In 2008, following a comprehensive review of the USMLE program, the NBME’s official position on secondary uses of USMLE scores changed. Instead of cautioning against their use for nonintended purposes, the Committee to Evaluate the USMLE Program officially sanctioned such secondary uses, “provided that they do not compromise the primary purpose” of the test in making decisions regarding initial medical licensure.16 Since then, the use and importance of Step 1 scores in residency selection has only increased.

In 2010, 73% of PDs across all specialties reported using applicants’ USMLE Step 1 score when determining whom to interview.17 By 2018, this figure rose to 94%.18 PDs cite no other factor more frequently as being relevant to their decision to offer an interview, and they cite few as more impactful.

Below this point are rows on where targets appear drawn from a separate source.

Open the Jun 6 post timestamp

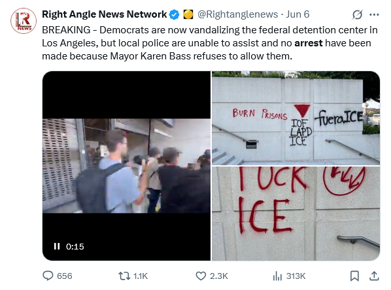[x=298, y=14]
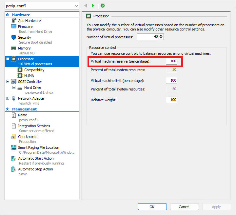Select the Network Adapter icon
Screen dimensions: 236x215
14,98
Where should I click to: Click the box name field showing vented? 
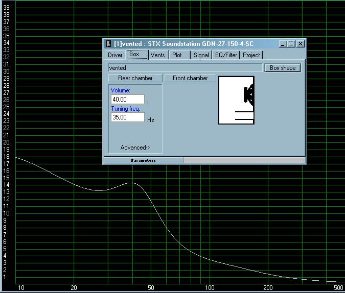(x=185, y=68)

We believe that the increasing student focus on Step 1 is evidenced by rising examination scores. In 1993, the mean score on the USMLE Step 1 was 200, with a standard deviation (SD) of 20. In 2018, the mean score was 230 (SD, 19) for test takers from U.S. and Canadian medical schools; a score of 200 would have fallen at the 8th percentile.19 As student scores on Step 1 have risen, the minimum passing score for Step 1 has increased 5 times since 199720–24 (Figure 1)—despite the absence of meaningful data demonstrating that each prior standard was failing to screen out incompetent practitioners. Indeed, despite increases to the minimum passing score, the initial pass rate for U.S. medical students on Step 1 is at an all-time high (94%–95% for U.S. test takers over the past 5 years).25

Figure 1
Figure 1:
United States Medical Licensing Examination Step 1 national mean score and minimum passing score, 1993–2018.20–25

Harms of Step 1 Mania

Having fulfilled its original purpose, in 2001, the NBME underwent a corporate restructuring and redefined its mission as being “to protect the health of the public through state of the art assessments of health professionals.”26 While physician licensure is an essential part of protecting the public, we are skeptical that Step 1 mania has benefitted society. We are unaware of any data demonstrating improvement in any public health metric due to rising Step 1 scores; rather, evidence is mounting that Step 1 mania may be undermining the NBME’s core mission by disadvantaging some test takers, unduly influencing graduates’ career options, restraining curricular innovation, and causing students to prioritize memorization over wellness and long-term learning.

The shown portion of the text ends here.